INSTRUCTIONS
A. Rewrite the Nile cruise account between "Ever since Agatha" and "tell you why.", inclusive, with "steamship" changed to "paddle steamer".
B. According to the Nile cruise account, why is calling the trip a three day cruise a misnomer? Answer in one to three sentences.
C. Please list every Egyptian city or town named in the Nile cruise account.

SUPPLIED TEXT

────────

Ever since Agatha Christie put her famous detective Hercule Poirot aboard the steamship Karnak in Death On The Nile in 1937, a Nile cruise has been an integral part of almost all Egyptian journeys.
While it’s unlikely anyone will be murdered on your Nile cruise, there is still more than enough that is exotic, arcane and at times outright ridiculous, to make sure that the trip from Aswan to Luxor is a must-do part of your itinerary. Come along with us on the Radamis II and I’ll tell you why.
Our trip to Egypt was organized by Canadian travel company Adventures Abroad and after stops in Cairo, Alexandria and Aswan, the next part of the tour was a three day Nile cruise from Aswan to Luxor. Three day cruise is a bit of a misnomer because there is actually only two days of sailing with a one night stop in Edfu. The other two nights are on board at Aswan and Luxor. Pretty well all the boats that make the Aswan to Luxor run follow the same schedule and as we found out that can lead to chaos at the Kom Ombo and Edfu, but more on that later. Tourists who just book a Nile cruise package as a stand alone trip will get a tour of the major sites around Aswan and Luxor as part of the itinerary. With Adventures Abroad we visited these sites, as well as Kom Ombo and Edfu, with our amazing Egyptian guide Ahmed Hashem and veteran tour director Martin Charlton. We were a much smaller group than those who were taking the cruise ship tours.

────────

MATERIAL PROVIDED
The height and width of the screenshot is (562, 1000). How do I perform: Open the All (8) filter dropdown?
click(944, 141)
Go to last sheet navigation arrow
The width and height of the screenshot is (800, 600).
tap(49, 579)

────────

EXPECTED OUTPUTS
A.
Ever since Agatha Christie put her famous detective Hercule Poirot aboard the paddle steamer Karnak in Death On The Nile in 1937, a Nile cruise has been an integral part of almost all Egyptian journeys.
While it’s unlikely anyone will be murdered on your Nile cruise, there is still more than enough that is exotic, arcane and at times outright ridiculous, to make sure that the trip from Aswan to Luxor is a must-do part of your itinerary. Come along with us on the Radamis II and I’ll tell you why.

B. There are actually only two days of sailing, with a one night stop in Edfu. The other two nights are spent on board at Aswan and Luxor.

C. Cairo, Alexandria, Aswan, Luxor, Kom Ombo, Edfu